Basal rot of prickly pear and other cactus species usually develops near the soil line. Symptoms may include a discoloration of tissue, (yellowing or browning), a water-soaked rot, and eventual collapse of the entire plant.

Although fungi can contribute to the rotting of plant tissue, the primary problem is often a growing medium that remains too wet. The cactus soil mixes sold in stores are appropriate for species such as Christmas or Thanksgiving cactus, but need to be amended with additional sand for species such as prickly pear. Adequate drainage holes are also needed to allow excess water to flow out of the pot. Placing the pot on a layer of gravel or rocks and then on a saucer is helpful.

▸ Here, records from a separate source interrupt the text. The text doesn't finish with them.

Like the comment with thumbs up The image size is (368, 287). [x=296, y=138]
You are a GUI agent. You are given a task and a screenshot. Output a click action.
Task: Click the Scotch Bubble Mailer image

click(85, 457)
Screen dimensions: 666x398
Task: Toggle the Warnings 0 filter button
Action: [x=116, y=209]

Finally, water conservatively. Prickly pear is native to northern Mexico and the southwestern United States and can tolerate dryness

This article originally appeared in the December 13, 1996 issue, p. 176.

Category: 
Authors: 

Links to this article are strongly encouraged, and this article may be republished without further permission if published as written and if credit is given to the author, Horticulture and Home Pest News, and Iowa State University Extension and Outreach. If this article is to be used in any other manner, permission from the author is required. This article was originally published on December 13, 1996. The information contained within may not be the most current and accurate depending on when it is accessed.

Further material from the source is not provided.